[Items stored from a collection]
— BEGIN —

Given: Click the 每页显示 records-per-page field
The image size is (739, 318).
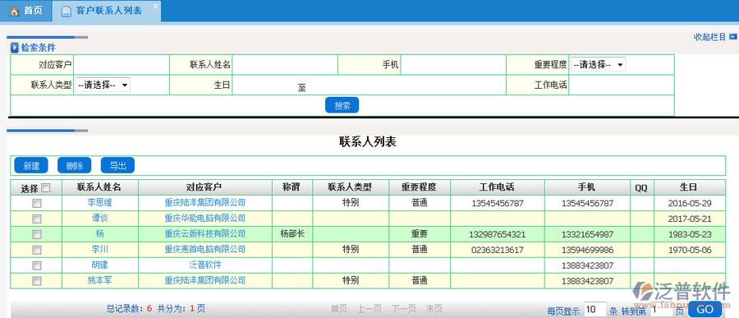Looking at the screenshot, I should pos(595,310).
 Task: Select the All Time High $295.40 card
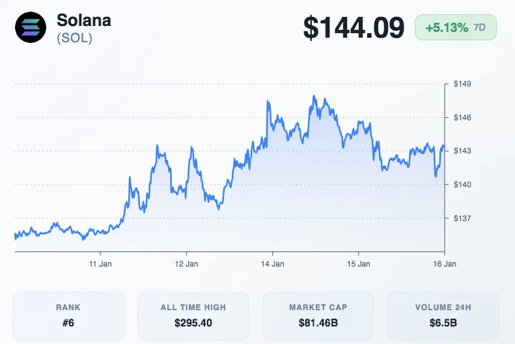point(193,316)
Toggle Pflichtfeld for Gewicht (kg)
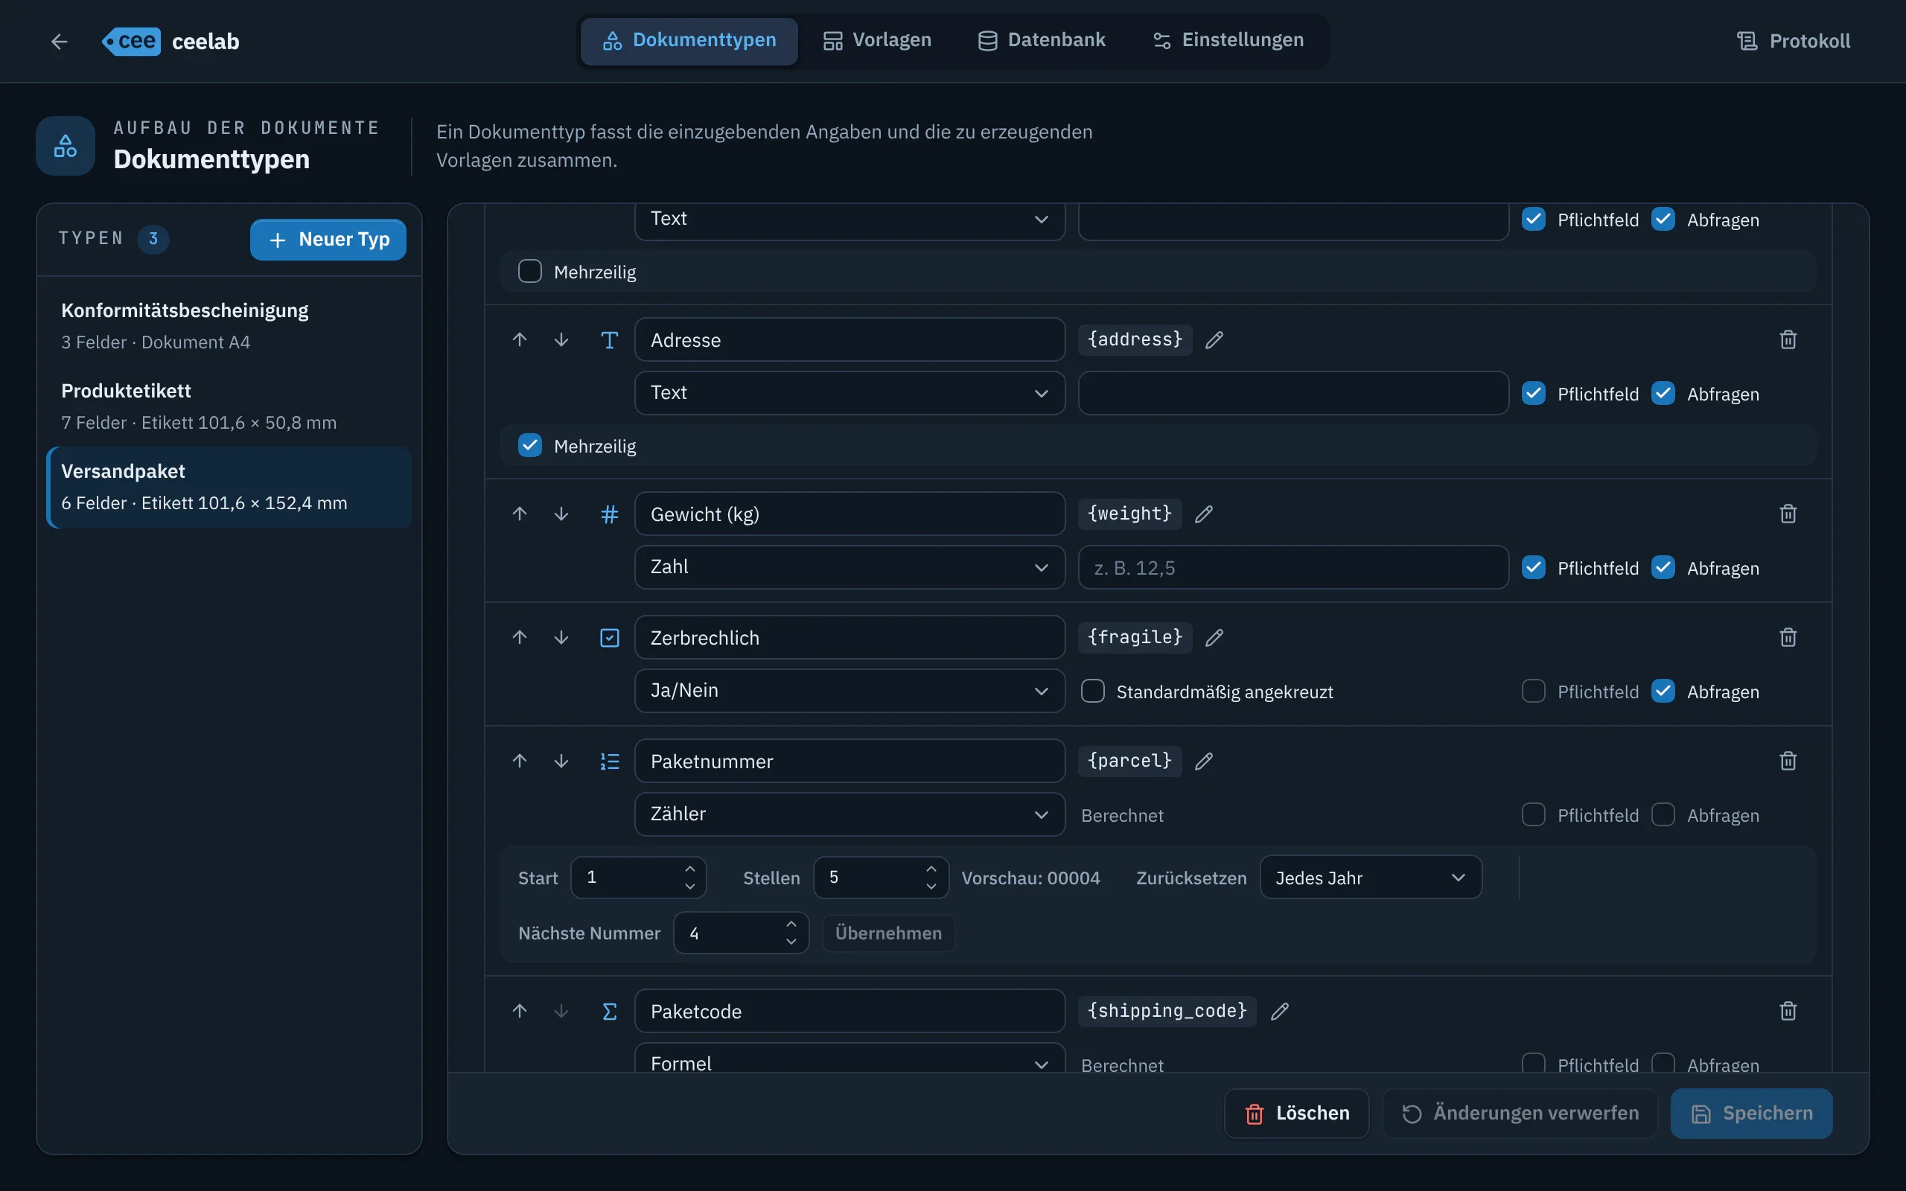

— END —

EXERCISE REQUIREMENTS | Rewrite the records above with "tile" in place of "card", leaving everything else unchanged and omitting the pictures.

THE RESPONSE |
Given: Click the 每页显示 records-per-page field
The image size is (739, 318).
Looking at the screenshot, I should pos(595,310).
 Task: Select the All Time High $295.40 tile
point(193,316)
Toggle Pflichtfeld for Gewicht (kg)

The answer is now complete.